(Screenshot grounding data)
"""

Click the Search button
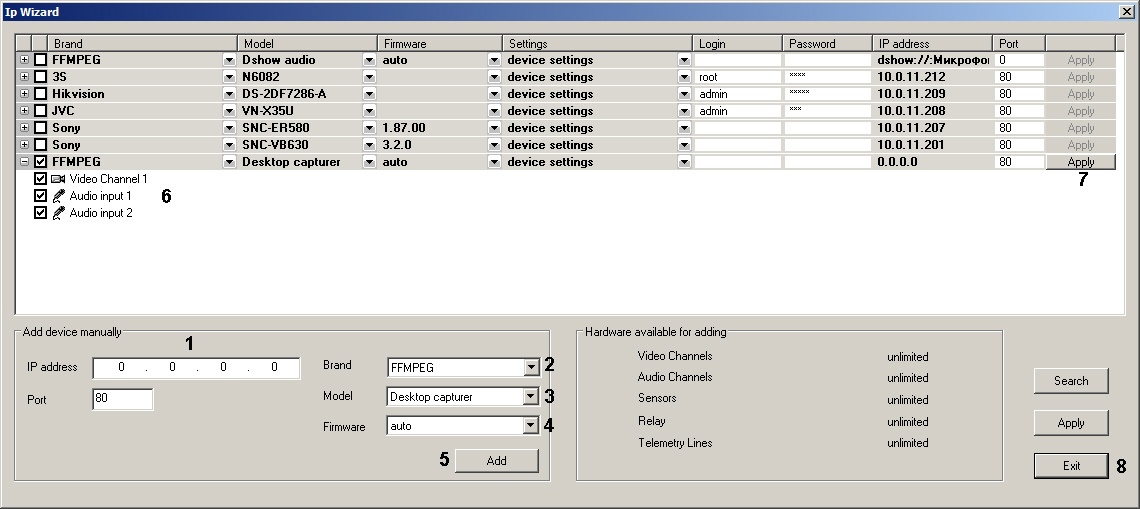click(1071, 381)
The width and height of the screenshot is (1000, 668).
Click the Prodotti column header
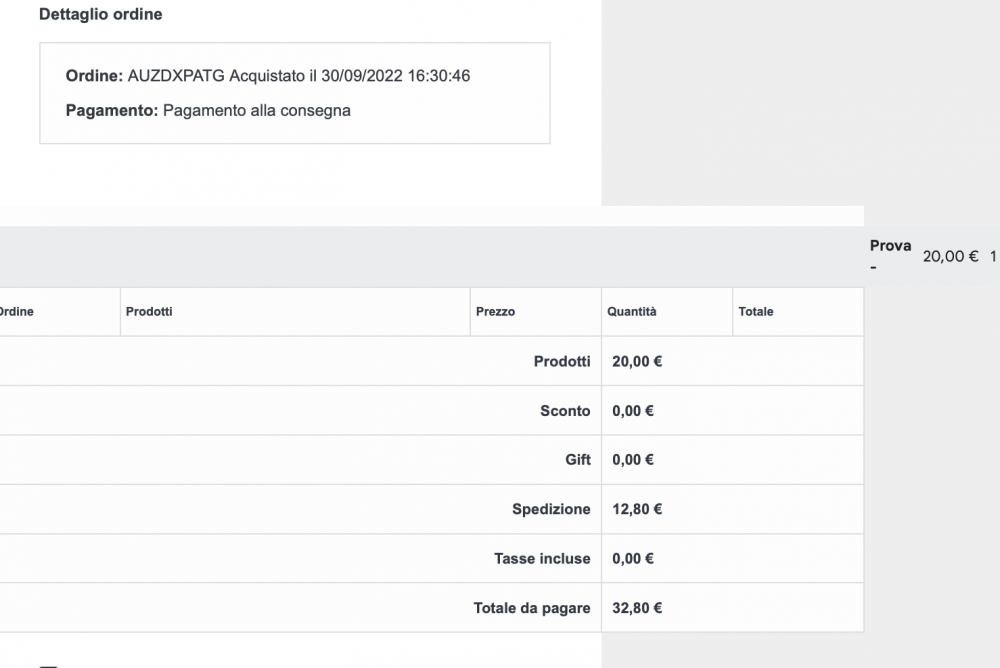point(149,312)
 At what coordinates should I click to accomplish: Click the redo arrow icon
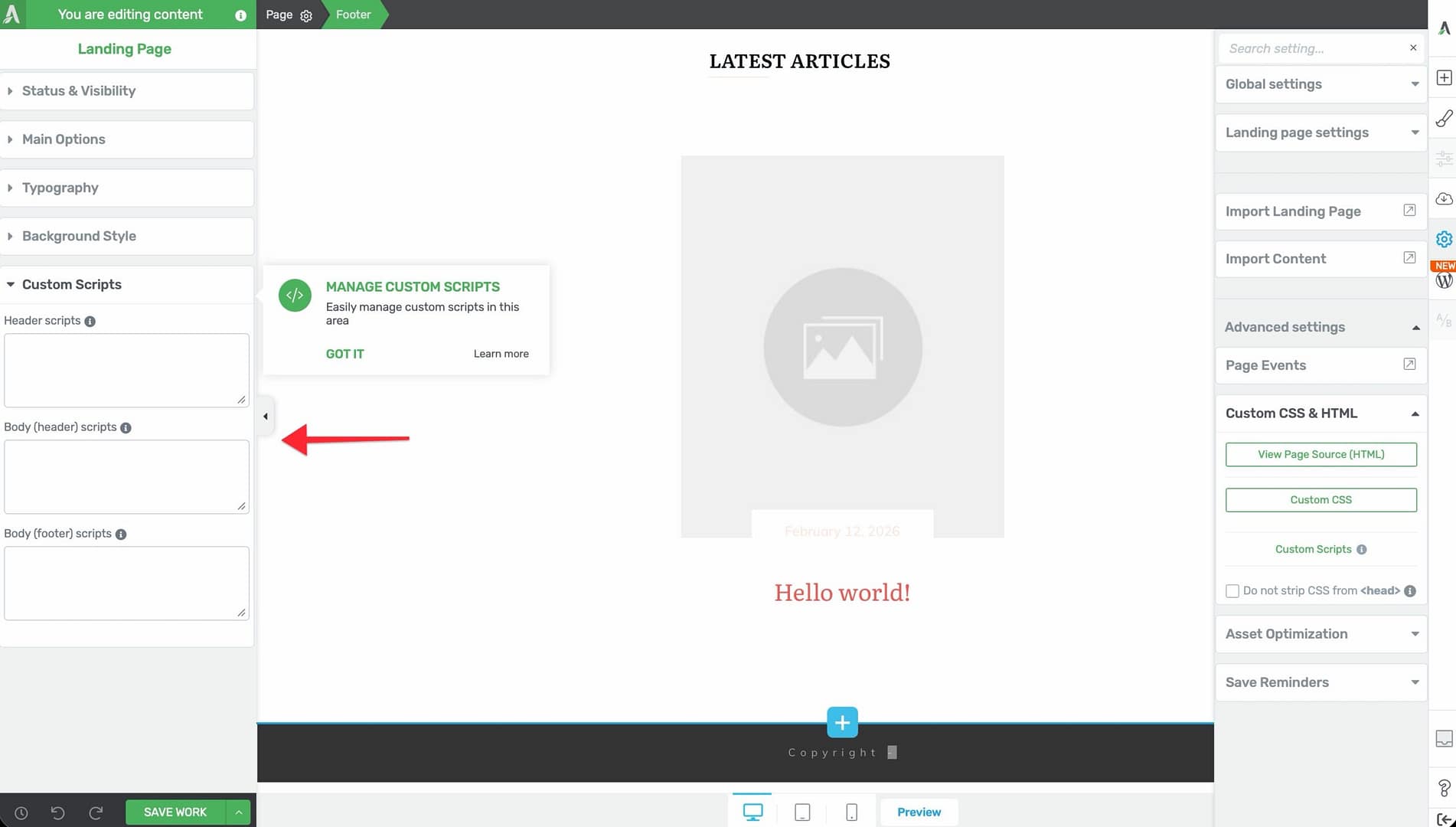(x=96, y=812)
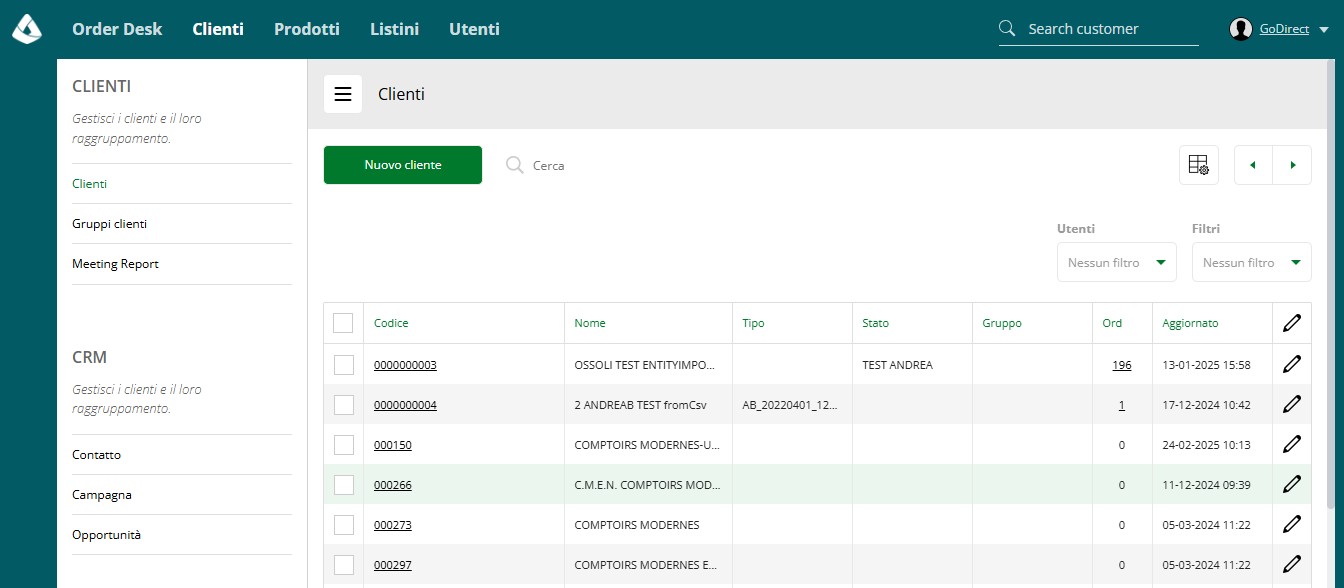Expand the GoDirect account menu arrow

click(x=1324, y=30)
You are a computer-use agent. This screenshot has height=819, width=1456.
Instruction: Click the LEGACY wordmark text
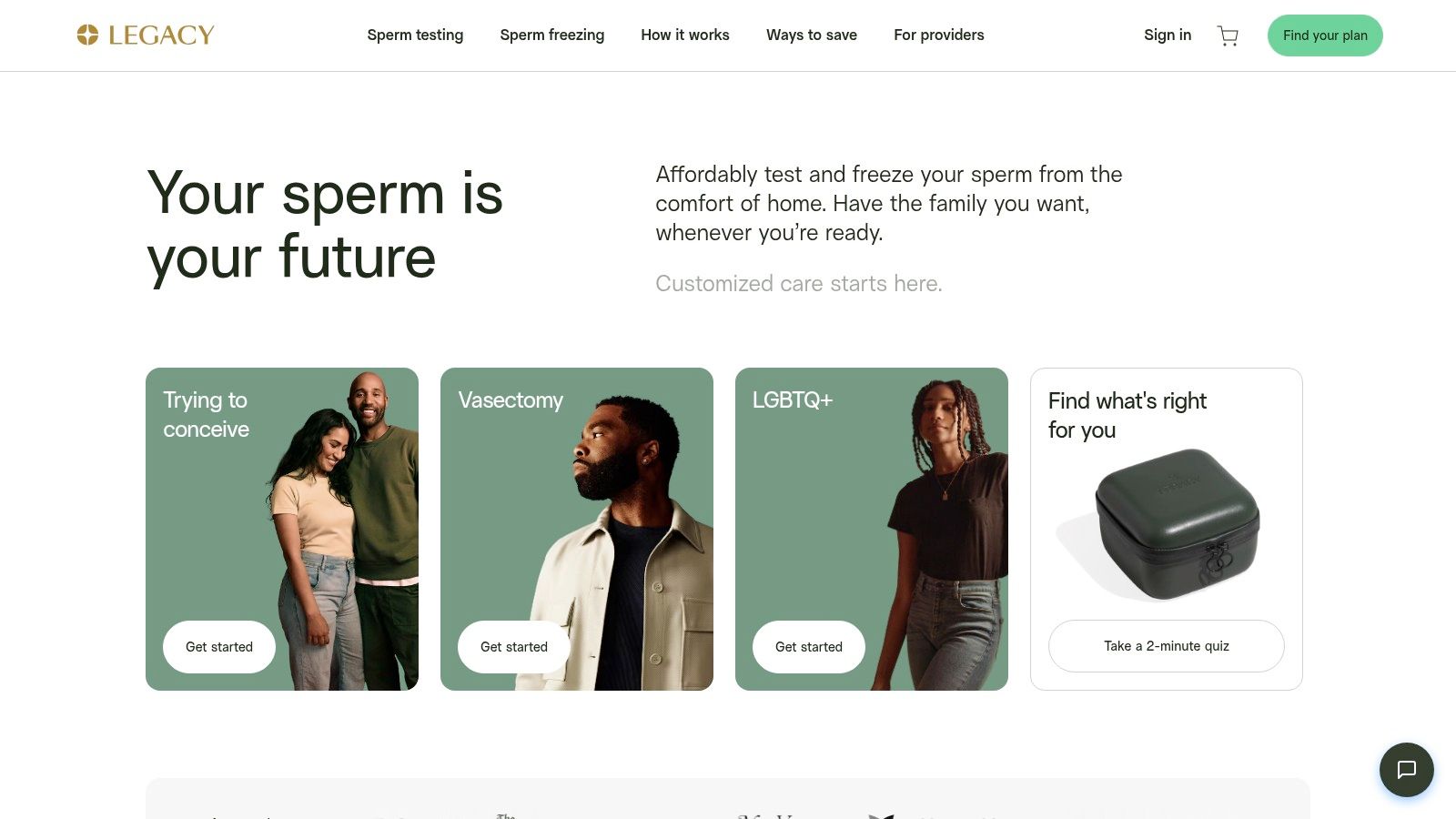pyautogui.click(x=161, y=35)
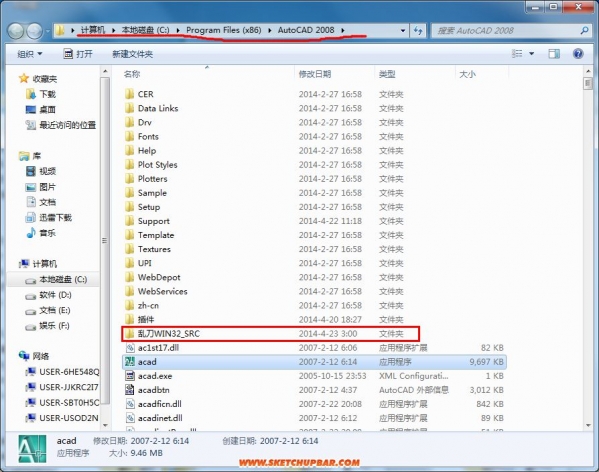The width and height of the screenshot is (599, 472).
Task: Click the change view icon
Action: (517, 53)
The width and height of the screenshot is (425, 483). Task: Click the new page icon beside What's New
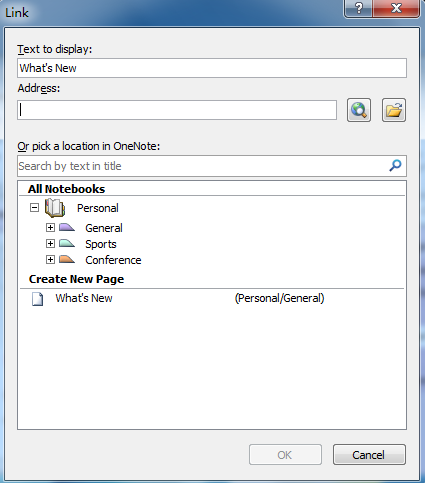(x=37, y=299)
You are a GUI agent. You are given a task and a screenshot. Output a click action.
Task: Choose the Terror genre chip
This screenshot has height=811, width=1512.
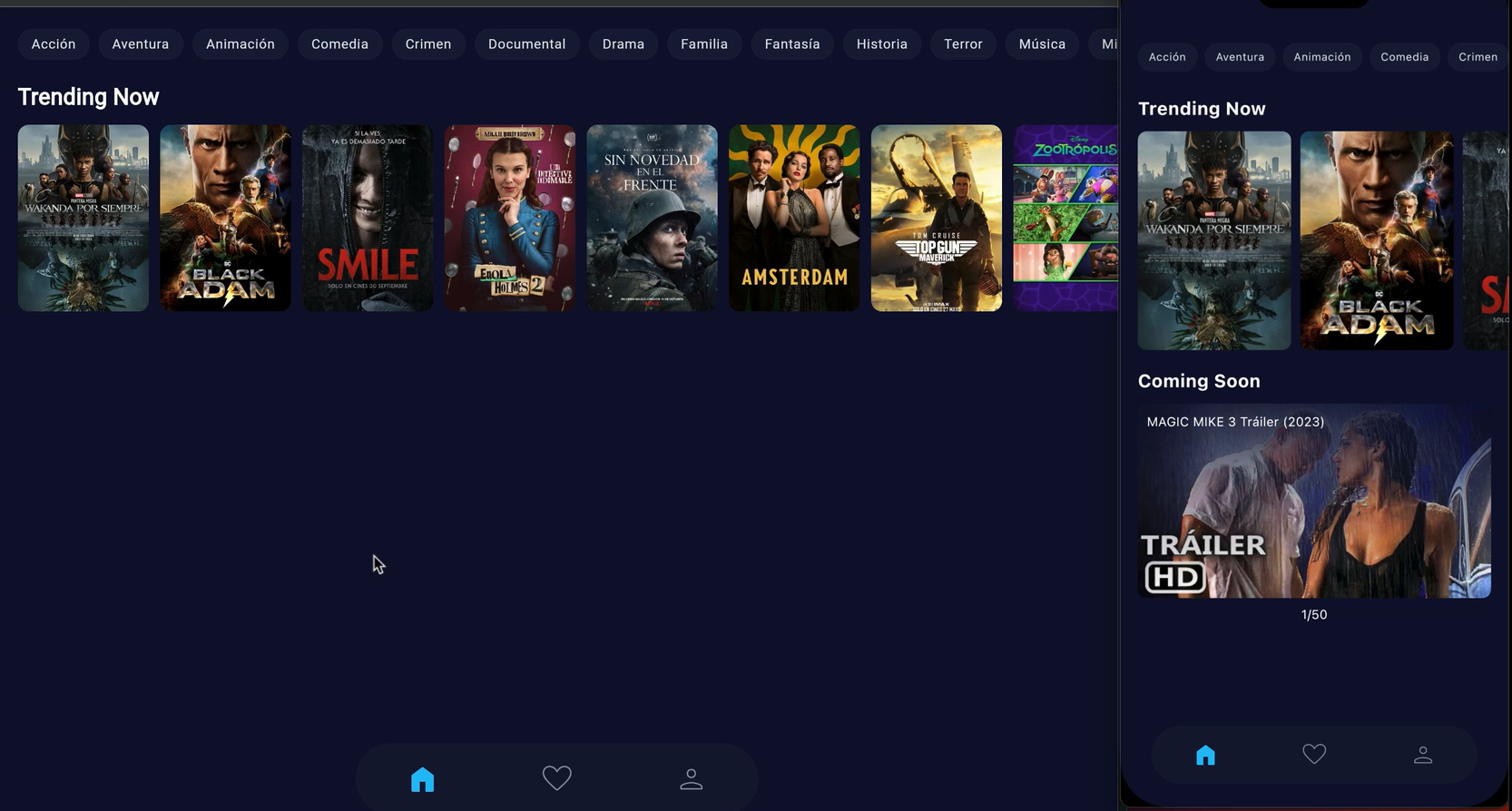(963, 44)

"""

Work instructions
Give back, word for word, the lines from the line that contains "At what coordinates" through the last line of the records, with no pictures and nothing else.

Solution to this task
 At what coordinates should I click to accomplish: Click the redo arrow icon
(x=96, y=812)
Expand the GoDirect account menu arrow

click(x=1324, y=30)
You are a computer-use agent. This screenshot has height=819, width=1456.
Instruction: Click the LEGACY wordmark text
pyautogui.click(x=161, y=35)
The width and height of the screenshot is (599, 472).
Task: Click the change view icon
Action: (517, 53)
The width and height of the screenshot is (425, 483). Task: Click the new page icon beside What's New
(x=37, y=299)
You are a GUI agent. You are given a task and a screenshot. Output a click action.
Task: Choose the Terror genre chip
This screenshot has height=811, width=1512.
(963, 44)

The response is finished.